In this project, I use a real device to communicate by using the Hioki 3153 Hipot tester via serial port. Indication of a fail condition will be shown by the LED as told in this article: I/O Ports Uncensored - 1 - Controlling LEDs (Light Emitting Diodes) with Parallel Port by Levent Saltuklaroglu.
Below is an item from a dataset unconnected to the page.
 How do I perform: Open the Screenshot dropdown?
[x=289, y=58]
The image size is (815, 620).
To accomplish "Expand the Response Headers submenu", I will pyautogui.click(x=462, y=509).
At the end of this article, you can get information about the Hipot device. All the information was taken from the manual of the device. Thanks to Behlul Savaskan for typing these parts. I must also mention that Hioki may not have a customer support department. I asked some questions via e-mail, but I did not get any reply from them. Finally, I also added a setup project for copying inpout32.dll, which is needed for the parallel port to the C:\Windows\System32 folder.
The Namespace
I use two different namespaces: hipotinterface
which includes the main program and the serial port code, and ParallelPort
that handles the parallel port communication.
The Main Code
Here is the code for the serial port and the main window. When the main form is loaded with the FrmMain_Load
event, all the parallel port pins are set to low and the device is set with the settings indicated in the HIOKI 3153 Automatic Insulation Resistance Withstanding Tester Settings section of this document. According to the user manual, after every command, a delimiter (Carriage Return and Line Feed) must be used. I used the Writeline
method of the SerialPort
class. Settings like "conf:with:kind AC50" were taken from the user manual. I use the FrmMain_Load
event to force the device to be started with my initial settings when parameters are changed by the operator.
In the CommWith3153At9600
function, the Hipot device communicates with our PC. You can read the 3153 To PC Interface section for the details of the sent messages and queries.
The RunTest()
function handles Red/Green label transformation, closing serial and parallel ports according to the result of the CommWith3153At9600
function.
using System;
using System.Collections.Generic;
using System.ComponentModel;
using System.Data;
using System.Drawing;
using System.Text;
using System.Windows.Forms;
using System.Runtime.InteropServices;
using System.IO;
using System.IO.Ports;
using System.Threading;
namespace hipotinterface
{
public partial class FrmMain : Form
{
//RS232 variables
//Create a new SerialPort object with Hioki 3153 HiTester settings;
public static SerialPort _serialPort =
new SerialPort("COM1", 9600, Parity.None, 8, StopBits.One);
public static string strTestResult = null;
static bool _ESR0CommandSent = false;
const string CRLF = "\r\n"; //Delimiter for 3153
private void FrmMain_Load(object sender, EventArgs e)
{
//change all parallel port data lines to low state.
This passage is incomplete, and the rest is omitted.